Opinion
November 24, 2010.
Appeal from a decision of the Workers' Compensation Board, filed September 4, 2009, which ruled that apportionment applied to claimant's workers' compensation award.
Before: Cardona, P.J., Spain, Kavanagh and Egan Jr., JJ.
Claimant obtained workers' compensation benefits for back injuries in 1988 and 1995, and was classified as having a permanent partial disability attributable to both. He continued to work when well enough to do so and, in 1998, entered into lumpsum settlements for both claims. Claimant sustained another work-related back injury in 2007. Following hearings, a workers' compensation law judge determined that claimant had a moderate to marked partial disability caused wholly by the 2007 injury. Upon review, the Workers' Compensation Board modified and apportioned the disability, attributing 20% of it to claimant's 2007 injury and dividing the remainder equally between his 1988 and 1995 injuries. Claimant now appeals.
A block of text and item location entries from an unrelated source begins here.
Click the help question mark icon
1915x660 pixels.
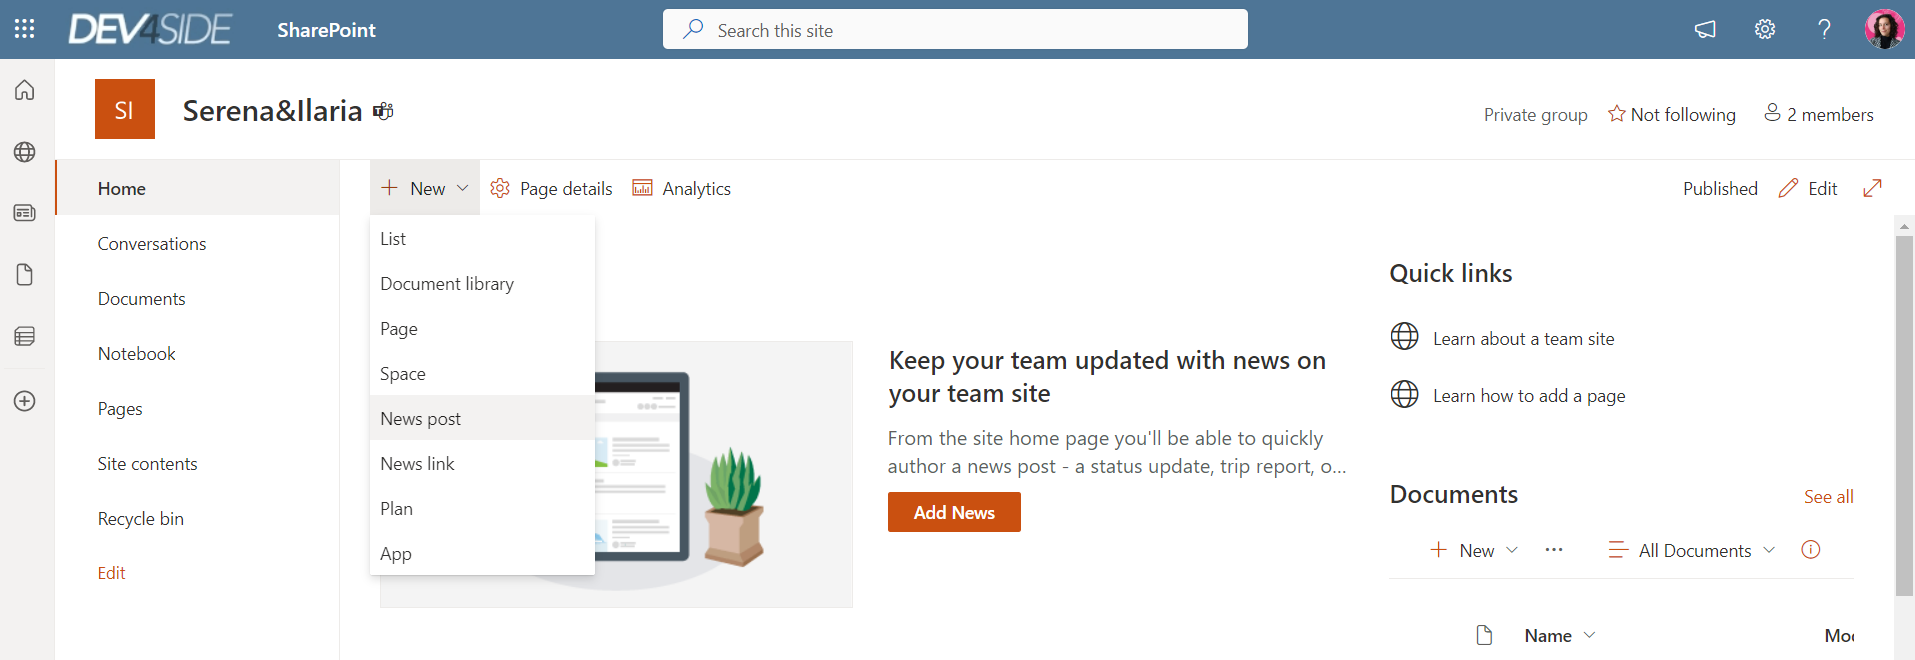tap(1824, 29)
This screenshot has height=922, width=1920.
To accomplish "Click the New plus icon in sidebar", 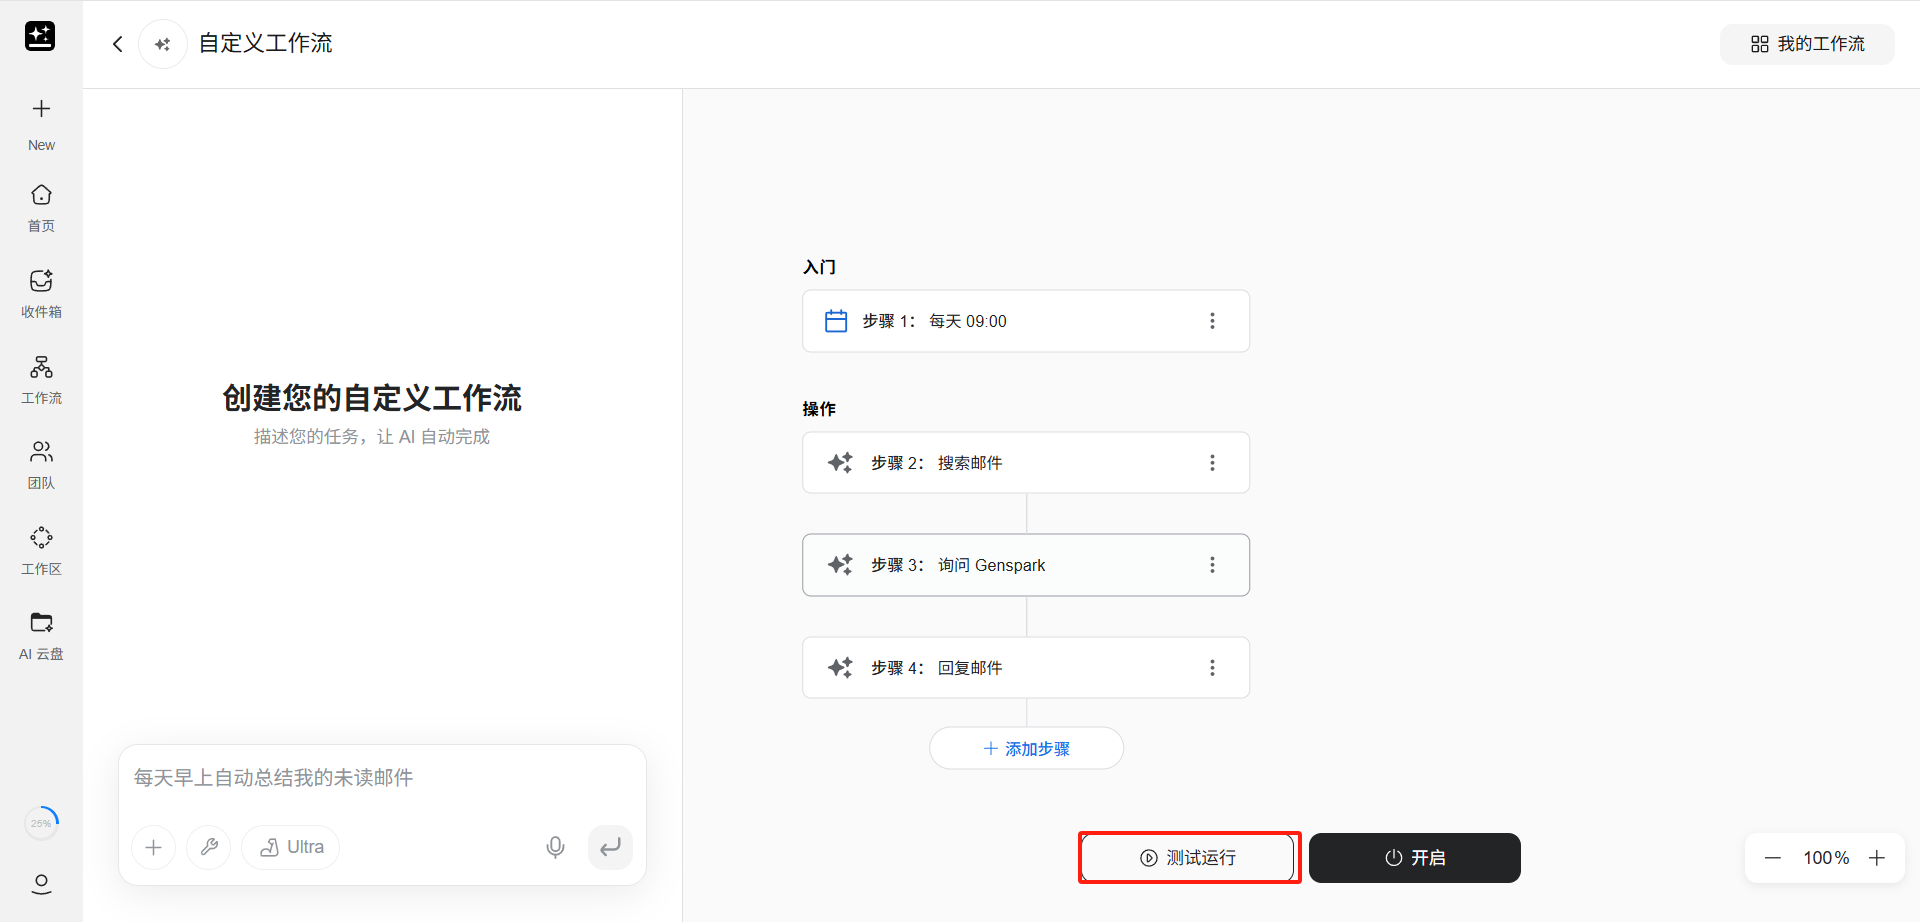I will [41, 109].
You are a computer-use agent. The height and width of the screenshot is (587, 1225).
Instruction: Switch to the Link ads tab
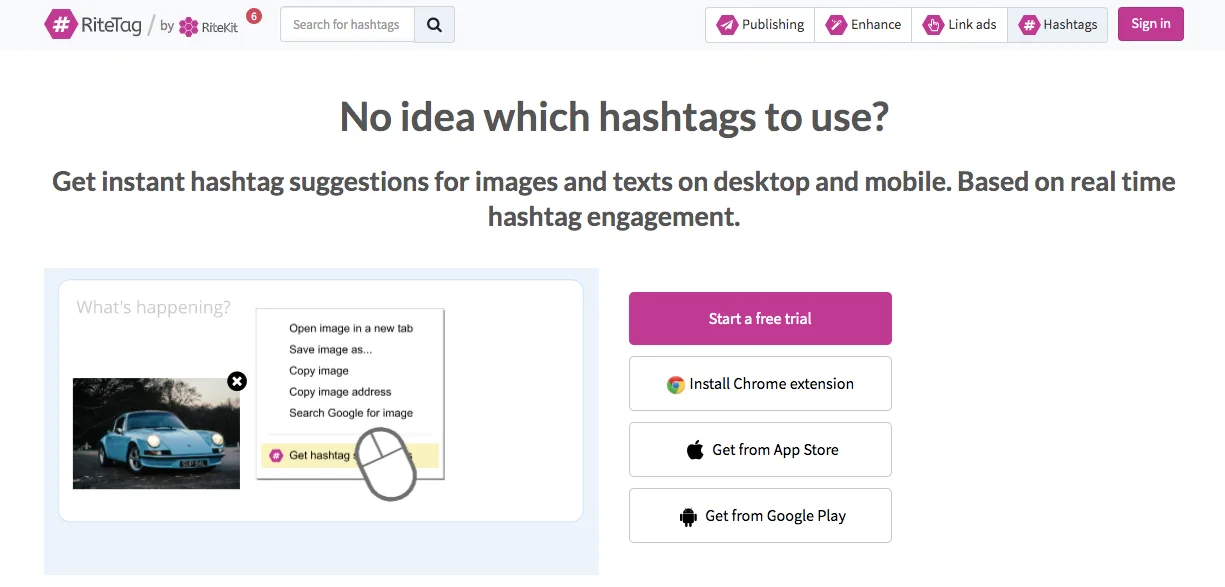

We affirm. The Board's factual determination as to whether apportionment of a workers' compensation award is called for will be upheld if substantial evidence supports it ( see Matter of Altobelli v Allinger Temporary Servs., Inc., 70 AD3d 1083, 1084; Matter of Ford v Fucillo, 66 AD3d 1066, 1067). Here, the Board credited the opinion of Robert Durning, a board-certified orthopedic surgeon who examined claimant and opined that apportionment in the manner ultimately adopted by the Board was appropriate. Claimant's treating neurosurgeon further stated that claimant worked within limitations imposed following his compensable 1995 injury and that his 2007 injury only arose after new duties were imposed that "exceeded his known restriction level." Substantial evidence thus supports the Board's determination that "claimant's disability is in . . . part attributable to" his prior compensable injuries, and we will not disturb it ( Matter of Johnson v Feinberg-Smith Assoc., 305 AD2d 826, 828; see Matter of Rafferty v Four Corners, LLC, 25 AD3d 840, 841; Matter of Huss v Tops Mkts., Inc., 13 AD3d 768, 769).
Ordered that the decision is affirmed, without costs.